Ultimately, “vulnerability is what led to our success,” she said.

When it comes to business partnerships, it’s about the effort to make things work, even when challenges arise.

In 2021, Jonathan Alpert, a psychotherapist and performance coach, told BI that business partners should understand their business partners’ communication styles and know how they like to resolve conflict.

“What works for you is good for you, and what works for me is good for me,” Alpert said. “But we have to try to meet in the middle and try to understand each other’s style. If I expect you to communicate just like me, I’m probably setting myself up for failure or disappointment.”

Being able to complement each other’s skills is also key.

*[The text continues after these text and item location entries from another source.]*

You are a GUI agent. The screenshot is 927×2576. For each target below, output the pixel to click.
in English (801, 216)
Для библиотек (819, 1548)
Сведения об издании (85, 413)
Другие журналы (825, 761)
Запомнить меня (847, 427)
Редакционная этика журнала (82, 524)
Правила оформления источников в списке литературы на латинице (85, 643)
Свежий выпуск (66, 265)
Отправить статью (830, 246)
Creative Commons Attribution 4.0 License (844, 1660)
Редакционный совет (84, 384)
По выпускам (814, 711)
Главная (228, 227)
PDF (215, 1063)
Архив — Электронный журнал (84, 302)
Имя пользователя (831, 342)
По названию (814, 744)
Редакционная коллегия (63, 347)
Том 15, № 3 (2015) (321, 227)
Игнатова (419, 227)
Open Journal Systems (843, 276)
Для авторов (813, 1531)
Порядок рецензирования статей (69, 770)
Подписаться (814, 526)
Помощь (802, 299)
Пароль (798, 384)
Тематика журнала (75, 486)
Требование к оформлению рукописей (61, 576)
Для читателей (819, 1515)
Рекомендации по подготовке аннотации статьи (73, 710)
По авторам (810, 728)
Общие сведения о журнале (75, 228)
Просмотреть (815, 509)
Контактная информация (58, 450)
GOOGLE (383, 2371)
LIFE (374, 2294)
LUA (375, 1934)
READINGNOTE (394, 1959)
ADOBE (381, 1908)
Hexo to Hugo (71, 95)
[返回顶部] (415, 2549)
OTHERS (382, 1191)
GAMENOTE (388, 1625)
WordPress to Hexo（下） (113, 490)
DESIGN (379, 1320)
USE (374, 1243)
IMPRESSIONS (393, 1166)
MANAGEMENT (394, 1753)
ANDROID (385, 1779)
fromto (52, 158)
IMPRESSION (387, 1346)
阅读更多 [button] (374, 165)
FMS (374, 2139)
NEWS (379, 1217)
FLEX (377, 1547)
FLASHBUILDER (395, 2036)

In 2018, Barbara Corcoran said she loves business partnerships between people with different skill sets, reflecting on when she first met Esther Kaplan.

“I was able to recognize she was my opposite,” Corcoran said. “She was great at file systems, personnel systems, computers, finance, legal. Everything that I sucked at. And I was great at marketing, recruiting, brainstorming, PR, the bullcrap area of business. And she hated it. So, we were perfect partners.”

Kaplan went on to become a longtime president of luxury real estate company Corcoran Group, — which Corcoran sold in 2001 for $66 million

In 2021, Witherspoon’s Hello Sunshine was sold to Candle Media, a media firm backed by the private equity group Blackstone Group, for $500 million.

A representative for Witherspoon did not immediately respond to a request for comment from BI sent outside regular business hours.